All the while, East Germany had uncontrolled access to the next-door West German television signals. The West Germans relentlessly beamed images that acted as a contrast to the propagandist East German TV.


On November 17, 1989, a pro-democracy student demonstration was organized in Prague, Czechslovakia where the “communist system was most rigid." Milos Jakes, the Prime Minister, suppressed the protest with the help of the riot police. Images of the suppression were replayed on TV (with the help of a clandestine video) and on “large television screens set up by street corners."

Czechslovak TV was striving to provide images of that event on TV, but Milos Jakes restrained them from doing so. That led to a dispute between Jakes and the TV authorities. On November 25, Czechslovak TV provided live images of a huge pro-democracy demonstration. Jakes resigned, and Vaclav Havel appeared on television for the first time.

The communist system in Czechslovakia and its control on TV was most rigid in all of the Eastern European nations. Non-socialist programs were discouraged and there was one whole channel dedicated to “the rebroadcast of Russian TV."


Based on the media model prescribed above, the erstwhile Romanian Television had no credibility in the programs it produced. The people got fed up of the propaganda they meted out, and they relied on foreign TV channels for information.

Romanian audiences had free access to foreign TV signals: those who had satellites could view CNN, Sky News et al; those with TV antennae could access the Bulgarian, Hungarian, Yugoslavian and Russian TV channels.

Before December 22 (when communism was ousted from Romania) the revolutions in other Eastern European countries were being beamed into Romanian living rooms, harvesting the seeds of revolution amongst the public. Their images of other nations succeeding in ousting communism gave them hope.

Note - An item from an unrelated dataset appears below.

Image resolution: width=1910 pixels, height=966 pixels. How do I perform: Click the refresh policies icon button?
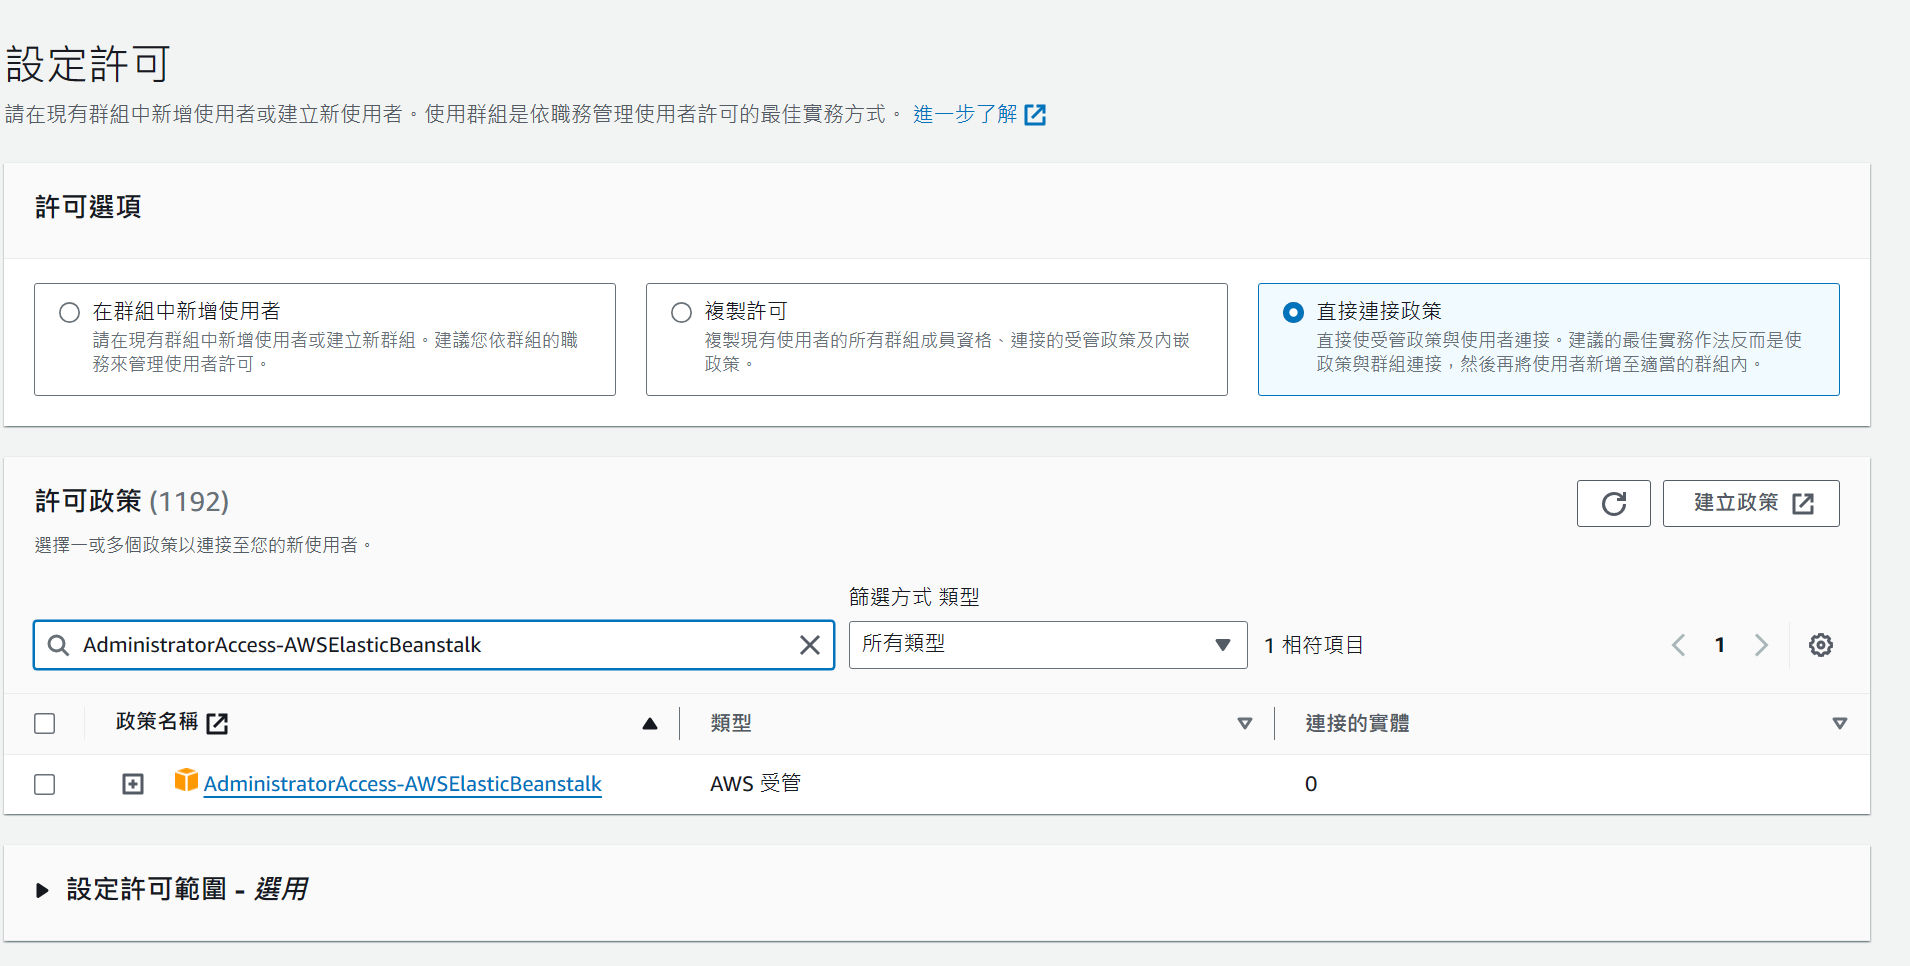tap(1613, 504)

On Dec 21, 1989 Ceausescu’s rally, which had a booing audience, was broadcast live on Romanian Television. When the last bit of his speech was blanked out (censored) by Romanian TV, people moved out onto the streets in confusion of what had transpired. Ceausescu’s regime was ousted the next day, and the communist Romanian TV was restructured a day later.


Blogger venus said...

dude, what's up with your communism obsession?? looks like u are deep neck into this..

7:38 AM  
Blogger Khakra said...

hey venus, atleast its better than fascism! i'm for democracy, oh yes, i'm just obsessed with ex-communist countries. ever since it fell, their lives have changed.. many of them are discovering religion and the other fine stuff about life, and it's just fun watching the transformation. On the other hand, some want communism back... some countries were happy getting supplies from Moscow, and now they have to be self-reliant, but they don't have anything, so they're poor and terrible. Like Central Asia. It's a fascinating concept!

11:28 AM  
Anonymous jaderabbit said...

Funny. When I talk to you, I usually want to beat my head against a wall.